This repository stores all code development for the dual correction project that assimilates SMAP soil moisture measurement data to correct model states in the Variable Infiltration Capacity (VIC) model and to correct the GPM precipitation data.
The dual correction system consists of two main parts:
- State update part In this part, the SMAP soil moisture measurements are assimilated into the VIC model to update VIC soil moisture states sequentially over time. The ensemble Kalman filter (EnKF) method is used.

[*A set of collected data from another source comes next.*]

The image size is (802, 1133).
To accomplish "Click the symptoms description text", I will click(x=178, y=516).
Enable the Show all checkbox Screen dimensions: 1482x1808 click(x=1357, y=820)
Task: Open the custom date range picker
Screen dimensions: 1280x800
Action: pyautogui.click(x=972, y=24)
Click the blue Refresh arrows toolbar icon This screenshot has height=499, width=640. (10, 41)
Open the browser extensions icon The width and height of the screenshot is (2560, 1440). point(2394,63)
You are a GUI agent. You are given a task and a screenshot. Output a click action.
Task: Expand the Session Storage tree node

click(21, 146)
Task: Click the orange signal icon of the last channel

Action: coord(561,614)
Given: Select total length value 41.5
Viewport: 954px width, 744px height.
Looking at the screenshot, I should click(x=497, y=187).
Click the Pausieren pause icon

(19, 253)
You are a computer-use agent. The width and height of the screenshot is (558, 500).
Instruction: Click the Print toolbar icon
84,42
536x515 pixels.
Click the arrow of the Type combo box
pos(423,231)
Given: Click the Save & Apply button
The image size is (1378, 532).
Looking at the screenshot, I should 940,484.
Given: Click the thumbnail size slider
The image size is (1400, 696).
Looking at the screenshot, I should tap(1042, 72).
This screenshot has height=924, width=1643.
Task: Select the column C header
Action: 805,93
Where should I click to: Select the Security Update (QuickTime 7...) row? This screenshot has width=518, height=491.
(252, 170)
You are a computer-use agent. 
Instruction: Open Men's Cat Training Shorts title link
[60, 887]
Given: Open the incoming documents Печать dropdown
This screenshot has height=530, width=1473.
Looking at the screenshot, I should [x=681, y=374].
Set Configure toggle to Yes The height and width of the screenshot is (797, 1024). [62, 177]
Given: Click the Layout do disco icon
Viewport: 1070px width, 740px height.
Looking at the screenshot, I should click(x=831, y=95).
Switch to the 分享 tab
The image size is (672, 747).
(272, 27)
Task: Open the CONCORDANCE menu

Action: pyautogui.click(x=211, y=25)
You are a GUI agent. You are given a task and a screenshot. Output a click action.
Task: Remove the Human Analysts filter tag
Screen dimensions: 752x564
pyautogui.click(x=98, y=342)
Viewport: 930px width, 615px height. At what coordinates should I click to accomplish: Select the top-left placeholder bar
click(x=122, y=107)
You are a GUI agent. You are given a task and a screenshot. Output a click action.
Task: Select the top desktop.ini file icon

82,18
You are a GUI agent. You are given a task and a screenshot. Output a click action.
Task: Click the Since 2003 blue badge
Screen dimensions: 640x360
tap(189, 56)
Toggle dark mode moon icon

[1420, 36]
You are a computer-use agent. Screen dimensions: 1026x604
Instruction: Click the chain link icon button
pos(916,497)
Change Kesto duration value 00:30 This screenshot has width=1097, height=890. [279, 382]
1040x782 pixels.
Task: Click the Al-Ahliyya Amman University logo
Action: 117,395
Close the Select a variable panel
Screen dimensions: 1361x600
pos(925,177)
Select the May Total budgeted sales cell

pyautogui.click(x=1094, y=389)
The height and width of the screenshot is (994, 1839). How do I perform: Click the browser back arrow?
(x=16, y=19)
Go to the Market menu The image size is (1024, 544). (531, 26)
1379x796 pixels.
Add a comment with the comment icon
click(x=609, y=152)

- Rainfall correction part (SMART) The SMAP soil moisture measurements are assimilated into a simple antecedent precipitation index (API) model sequentially over time, and the API increment at each timestep is then related to the amount of rainfall to correct. This so-called “SMART” method was developed by Crow et al. [2009] and Crow et al. [2011] and is further updated in this project. The state update part and the rainfall correction part are then brought together to produce ensemble streamflow analysis. Synthetic experiments in addition to real SMAP data assimilation can be performed in the system
The code in this repository performs data preprocessing, synthetic data generation, dual correction system operation, result analyzing and plotting. See the documentation for steps of using these utilities.
Mao, Y., W. T. Crow, and B. Nijssen (2018), A framework for diagnosing factors degrading the streamflow performance of a soil moisture data assimilation system, in preparation.
Crow, W. T., G. F. Huffman, R. Bindlish, and T. J. Jackson (2009), Improving satellite rainfall accumulation estimates using spaceborne soil moisture retrievals, J. Hydrometeorol., 10, 199-212, doi: 10.1175/2008JHM986.1. Crow, W. T., M. J. van Den Berg, G. F. Huffman, and T. Pellarin (2011), Correcting rainfall using satellite-based surface soil moisture retrievals: The soil moisture analysis rainfall tool (SMART), Water Resour. Res., 47, W08521, doi:10.1029/2011WR010576.